As for voter identification, the Georgia law simply adds a requirement that voters provide a driver’s-license or state‐ID number to apply for a ballot and one of those numbers (or the last four digits of a Social Security number) when returning the ballot. It’s a simple measure that, regardless of how successful it may be in preventing fraud, is hugely popular (including among majorities of Democrats and nonwhites). Indeed, many democratic countries require voter ID of some form, including Canada, France, Germany, India, Israel, Italy, and Sweden. As do most states with professional baseball teams, for that matter. As McLaughlin wrote in a separate piece, “If your premise is that registration and identification of voters is inherently illegitimate, anti‐democratic, and racist, then your position is a very extreme and isolated one indeed.”
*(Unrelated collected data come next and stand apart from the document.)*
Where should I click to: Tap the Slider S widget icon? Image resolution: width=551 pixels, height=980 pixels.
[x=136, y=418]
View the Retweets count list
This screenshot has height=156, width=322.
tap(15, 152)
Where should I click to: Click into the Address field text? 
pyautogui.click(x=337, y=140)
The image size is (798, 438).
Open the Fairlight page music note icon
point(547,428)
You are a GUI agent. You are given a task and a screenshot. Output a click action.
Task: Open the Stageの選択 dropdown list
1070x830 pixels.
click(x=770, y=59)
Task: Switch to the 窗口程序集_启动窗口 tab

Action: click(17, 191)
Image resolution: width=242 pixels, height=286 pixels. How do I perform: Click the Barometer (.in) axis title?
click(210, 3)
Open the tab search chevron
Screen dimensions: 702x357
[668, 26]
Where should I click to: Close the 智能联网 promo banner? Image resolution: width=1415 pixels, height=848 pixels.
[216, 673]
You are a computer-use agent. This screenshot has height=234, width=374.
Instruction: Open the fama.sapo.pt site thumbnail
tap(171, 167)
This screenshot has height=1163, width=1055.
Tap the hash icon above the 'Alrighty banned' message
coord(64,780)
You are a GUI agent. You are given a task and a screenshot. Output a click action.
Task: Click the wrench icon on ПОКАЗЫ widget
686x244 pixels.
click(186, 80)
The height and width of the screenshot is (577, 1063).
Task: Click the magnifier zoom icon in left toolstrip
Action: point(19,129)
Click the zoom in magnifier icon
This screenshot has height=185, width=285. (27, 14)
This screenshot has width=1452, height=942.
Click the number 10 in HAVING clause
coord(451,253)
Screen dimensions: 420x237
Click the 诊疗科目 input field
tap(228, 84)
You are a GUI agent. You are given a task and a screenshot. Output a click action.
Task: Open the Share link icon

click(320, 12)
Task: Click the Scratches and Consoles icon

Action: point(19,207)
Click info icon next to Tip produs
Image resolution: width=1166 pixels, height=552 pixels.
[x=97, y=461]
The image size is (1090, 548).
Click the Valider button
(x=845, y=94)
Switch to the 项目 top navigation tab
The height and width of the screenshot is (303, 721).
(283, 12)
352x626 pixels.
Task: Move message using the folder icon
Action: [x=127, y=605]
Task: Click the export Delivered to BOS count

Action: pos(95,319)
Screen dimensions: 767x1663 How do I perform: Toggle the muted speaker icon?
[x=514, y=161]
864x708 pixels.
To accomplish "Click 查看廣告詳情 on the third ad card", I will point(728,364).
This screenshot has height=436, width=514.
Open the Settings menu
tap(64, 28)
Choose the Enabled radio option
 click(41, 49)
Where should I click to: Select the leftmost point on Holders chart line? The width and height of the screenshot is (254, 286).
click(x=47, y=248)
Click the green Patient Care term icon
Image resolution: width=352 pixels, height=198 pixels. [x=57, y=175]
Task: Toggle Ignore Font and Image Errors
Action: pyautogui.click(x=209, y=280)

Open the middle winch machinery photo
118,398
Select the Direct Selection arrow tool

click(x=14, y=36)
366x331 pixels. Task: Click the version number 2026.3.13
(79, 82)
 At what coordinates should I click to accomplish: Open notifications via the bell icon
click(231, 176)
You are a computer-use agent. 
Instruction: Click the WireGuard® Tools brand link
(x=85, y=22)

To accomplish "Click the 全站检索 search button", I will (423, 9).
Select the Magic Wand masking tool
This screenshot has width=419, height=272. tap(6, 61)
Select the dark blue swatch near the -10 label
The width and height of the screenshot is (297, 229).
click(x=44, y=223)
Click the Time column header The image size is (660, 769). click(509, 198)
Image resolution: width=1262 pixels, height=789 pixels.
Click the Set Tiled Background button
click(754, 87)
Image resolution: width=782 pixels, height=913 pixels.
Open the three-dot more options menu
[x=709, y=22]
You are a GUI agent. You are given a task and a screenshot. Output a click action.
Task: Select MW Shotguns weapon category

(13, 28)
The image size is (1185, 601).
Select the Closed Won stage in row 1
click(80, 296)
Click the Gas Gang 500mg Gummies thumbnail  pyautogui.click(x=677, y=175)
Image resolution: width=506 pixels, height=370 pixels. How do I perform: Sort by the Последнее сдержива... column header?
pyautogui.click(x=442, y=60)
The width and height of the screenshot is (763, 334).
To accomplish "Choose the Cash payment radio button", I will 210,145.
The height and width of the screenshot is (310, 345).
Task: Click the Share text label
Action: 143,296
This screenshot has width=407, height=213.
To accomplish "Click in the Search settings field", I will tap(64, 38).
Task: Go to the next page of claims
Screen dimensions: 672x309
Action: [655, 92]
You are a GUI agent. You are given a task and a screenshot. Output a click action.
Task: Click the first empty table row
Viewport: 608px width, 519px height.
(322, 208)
It’s not necessarily the case that the more early voting the better, so I’m not criticizing the Garden State for coming late and cautiously to that game. (Nor really is Georgia governor Brian Kemp, who chided New Jersey governor Phil Murphy in one of this episode’s best tweets.) Different states can rightly take different approaches to achieving the common goal of making it easy to vote but hard to cheat.
The goal, of course, is to preserve and protect our orderly system of democratic decision‐making and therefore the legitimacy of the governance it produces. Donald Trump deserves plenty of blame for lowering popular confidence in election integrity — to the point of depressing turnout for those Georgia runoffs and handing the Senate to the Democrats — but so does Stacey Abrams. And let’s not forget that it was the same Republican officials now tarred as oppressors who prevented the former president’s attempt to overturn Georgia’s results in November.
Calling laws like Georgia’s “Jim Crow 2.0” is just as dangerous for the confidence the citizenry must have in our electoral processes as spreading myths about illegitimate elections. “If American democracy is in peril,” my Cato Institute colleague Walter Olson concluded last week, “laws of this sort are not very good evidence for that proposition.”